◆ **RECORDS TO USE**

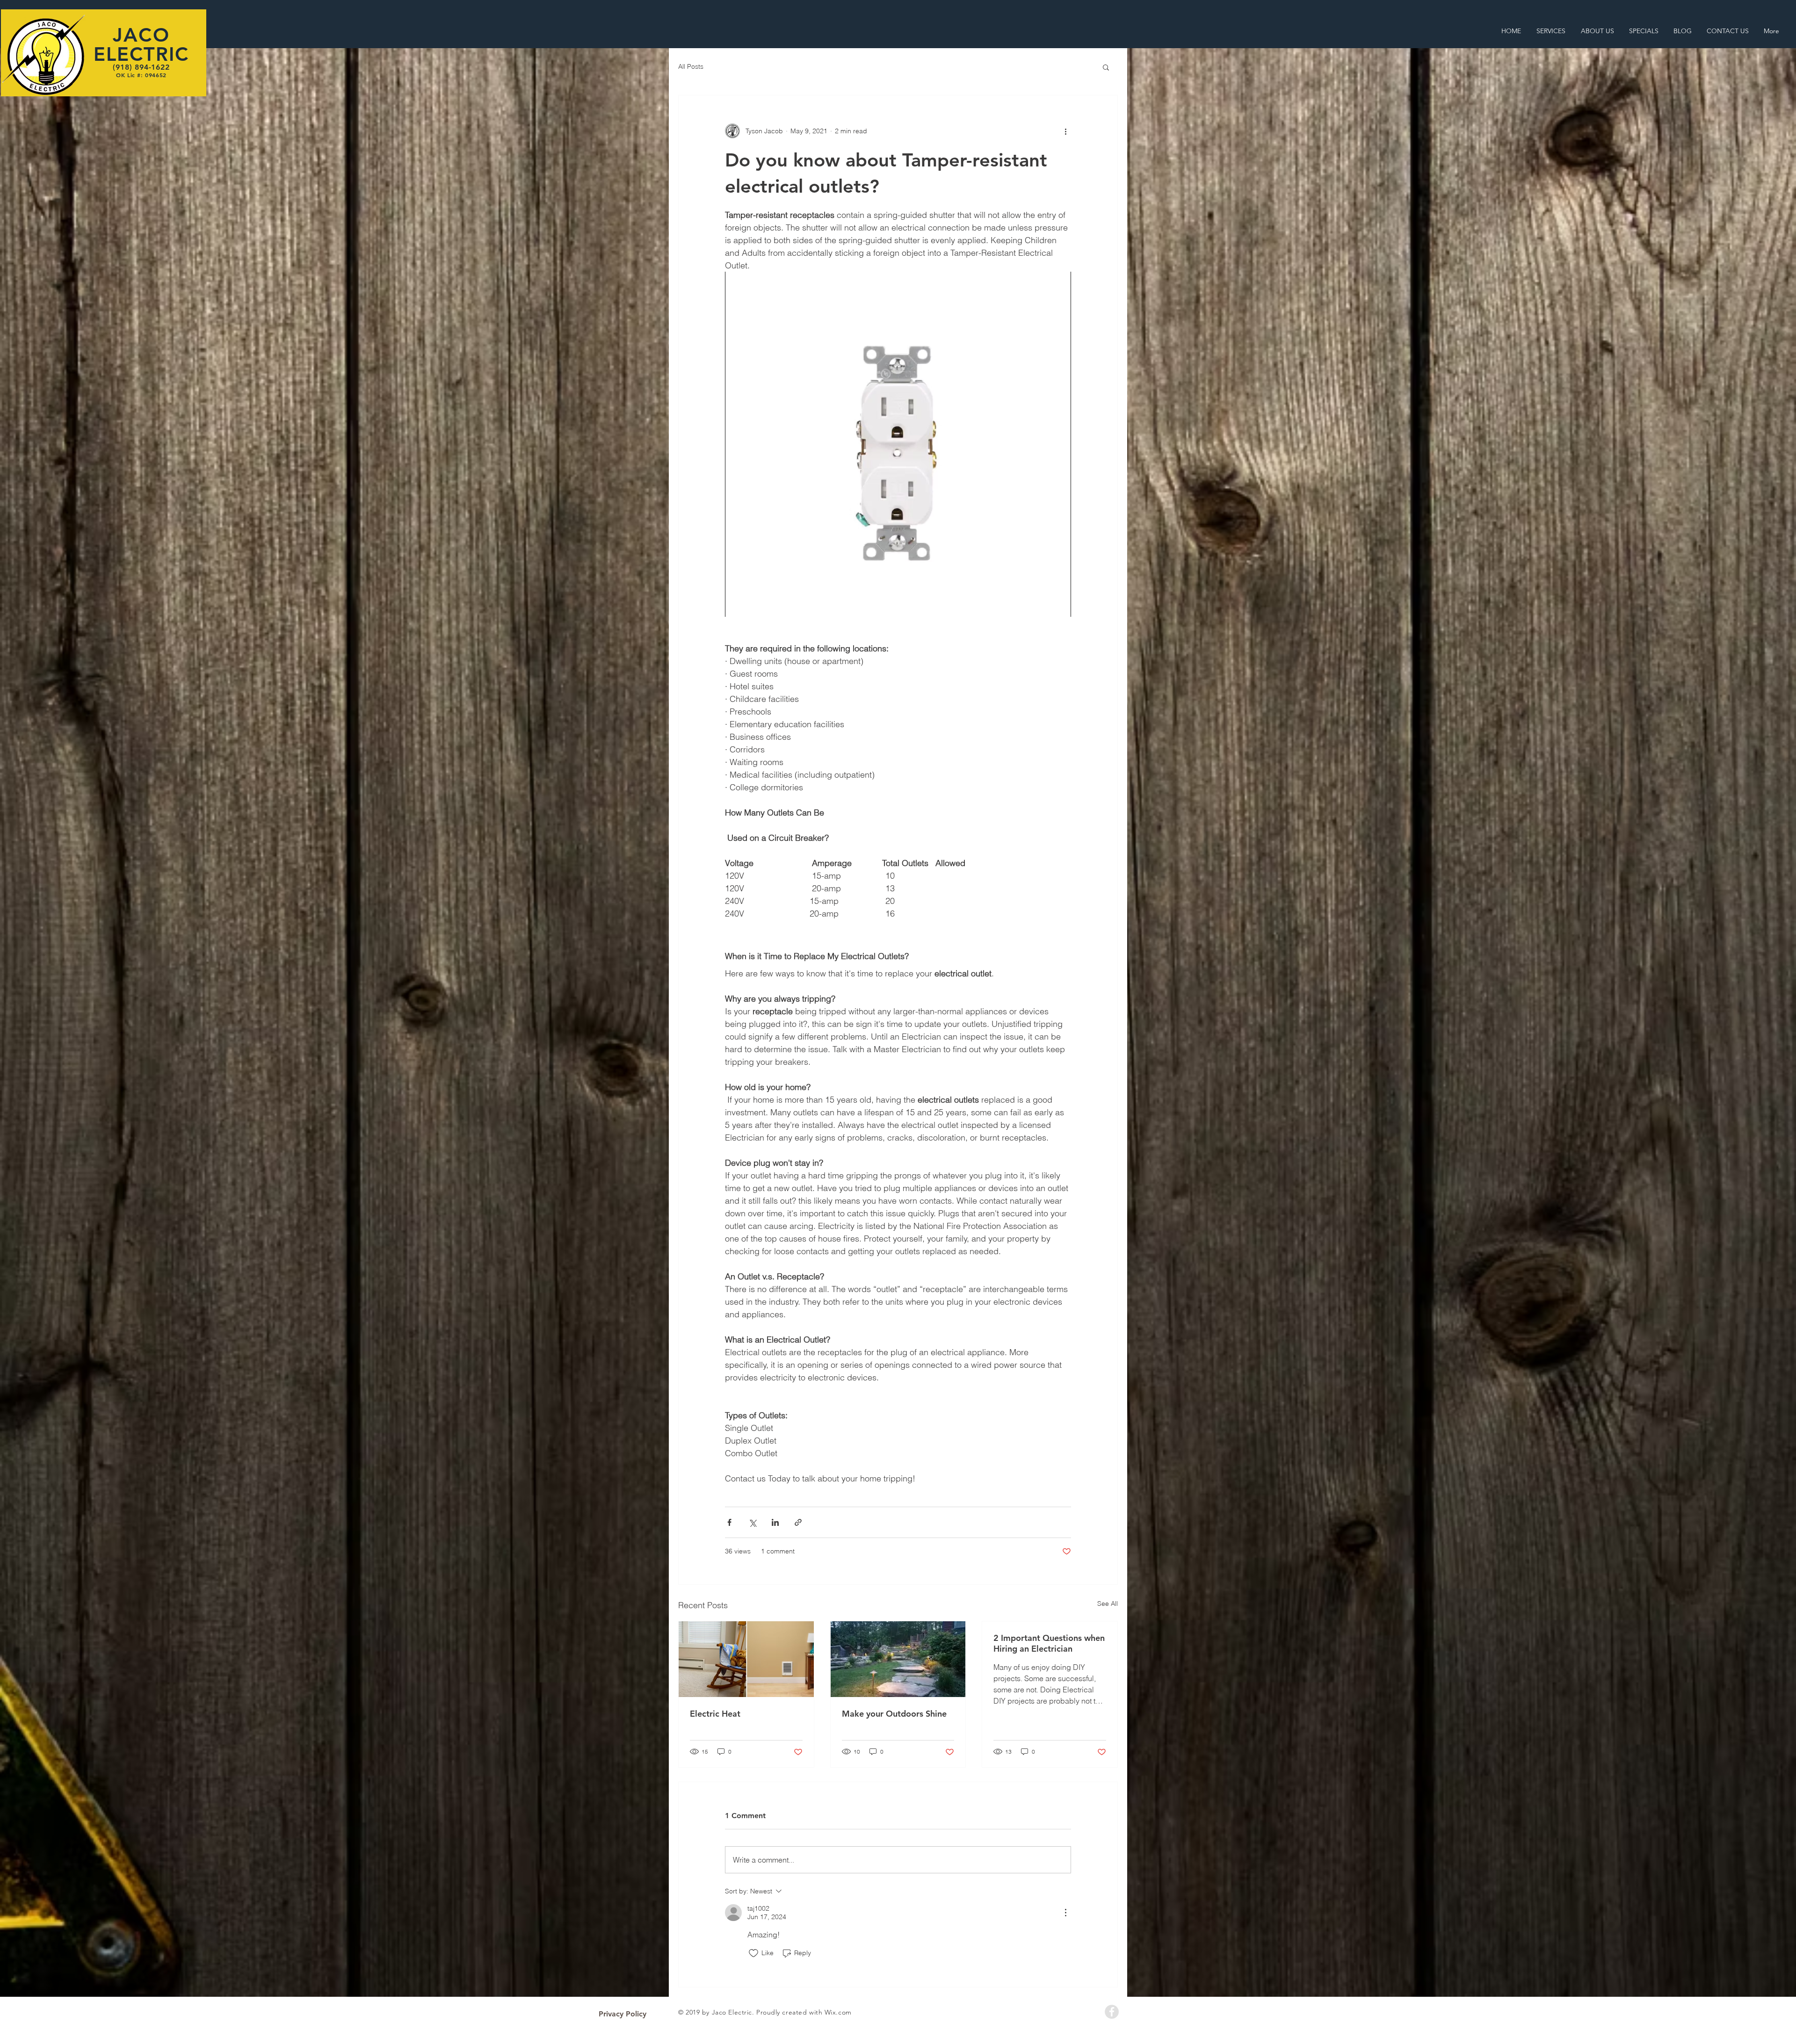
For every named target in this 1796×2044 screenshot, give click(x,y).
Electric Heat (715, 1713)
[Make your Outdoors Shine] (898, 1659)
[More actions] (1065, 131)
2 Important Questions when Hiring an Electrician (1049, 1643)
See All (1107, 1603)
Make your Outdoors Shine (894, 1713)
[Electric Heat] (746, 1659)
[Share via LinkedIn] (775, 1522)
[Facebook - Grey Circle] (1112, 2012)
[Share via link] (798, 1522)
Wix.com (838, 2012)
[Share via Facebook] (729, 1522)
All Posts (690, 66)
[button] (1105, 67)
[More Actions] (1065, 1912)
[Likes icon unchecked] (753, 1953)
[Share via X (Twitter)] (752, 1522)
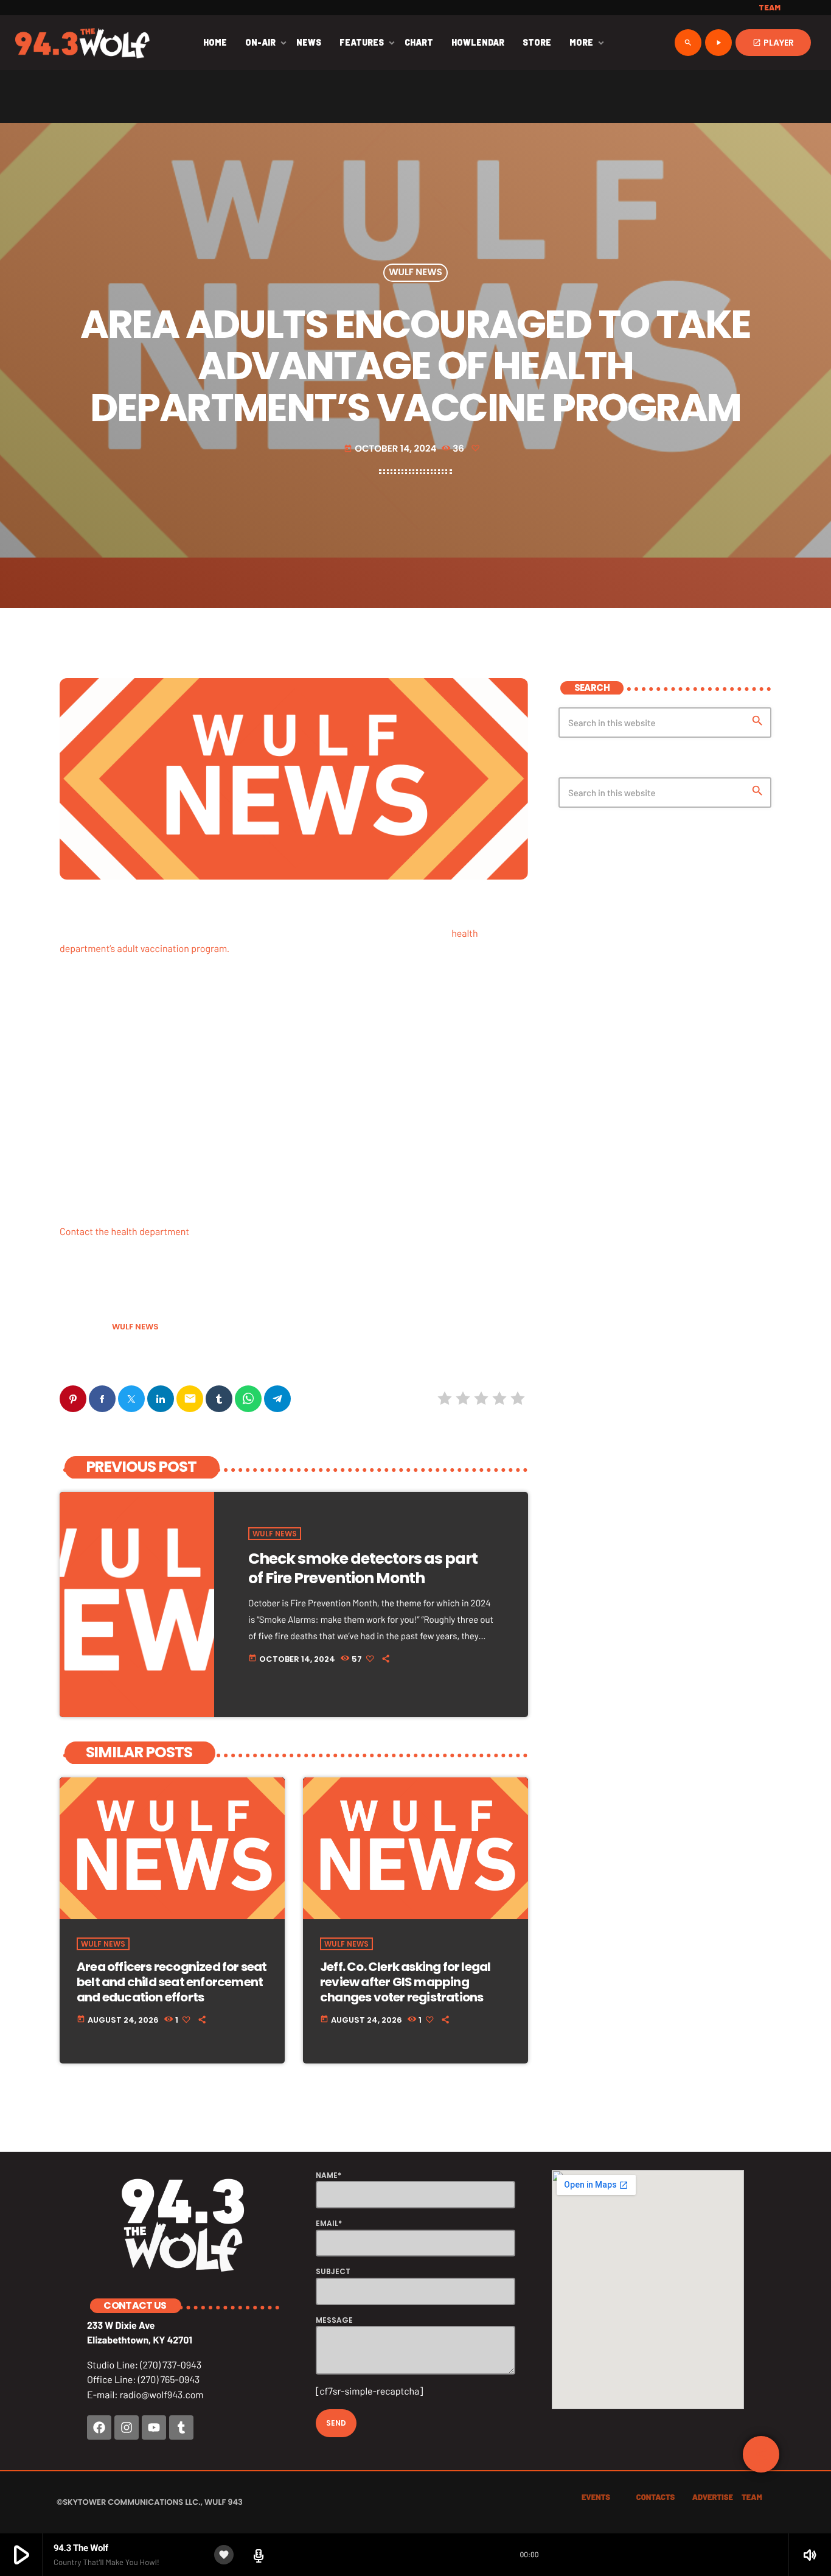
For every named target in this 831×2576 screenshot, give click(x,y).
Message (334, 2320)
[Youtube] (154, 2427)
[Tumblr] (181, 2427)
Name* (328, 2175)
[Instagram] (126, 2427)
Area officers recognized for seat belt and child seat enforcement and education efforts (172, 1982)
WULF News (415, 273)
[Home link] (82, 42)
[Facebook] (99, 2427)
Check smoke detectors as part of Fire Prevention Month (363, 1568)
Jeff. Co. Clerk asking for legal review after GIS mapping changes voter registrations (405, 1982)
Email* (329, 2223)
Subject (333, 2271)
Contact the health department (124, 1231)
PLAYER (773, 43)
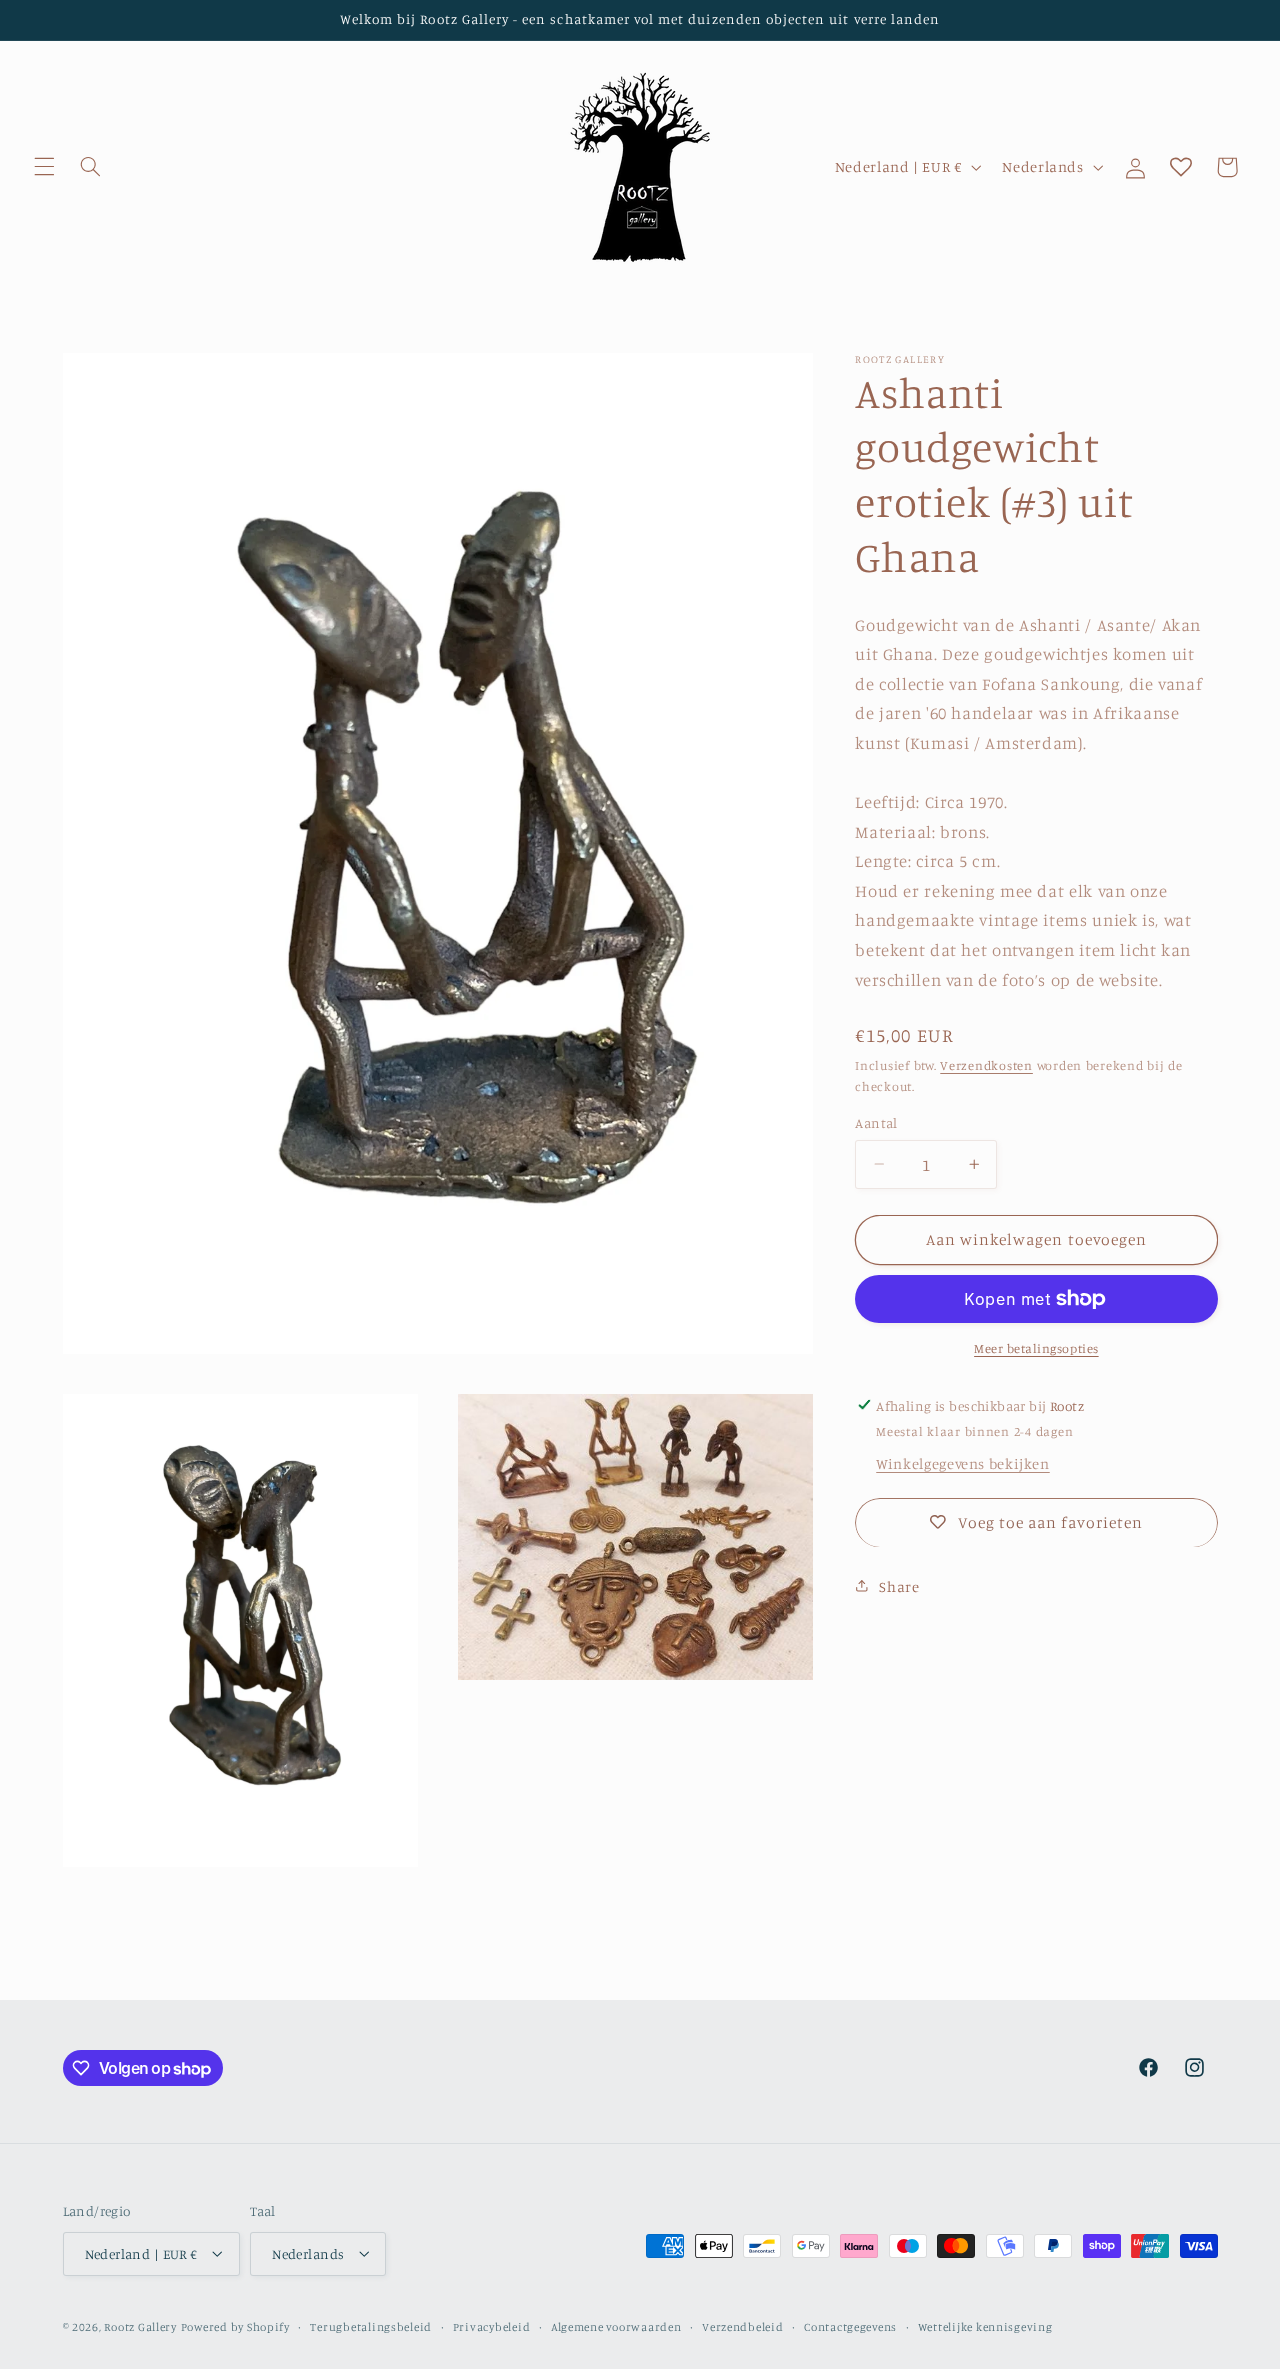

◆ **YOUR GOAL**
State how many lines in the records above contain the word "Outdoors". Write the number alone.

◆ **EXERCISE OUTPUT**
2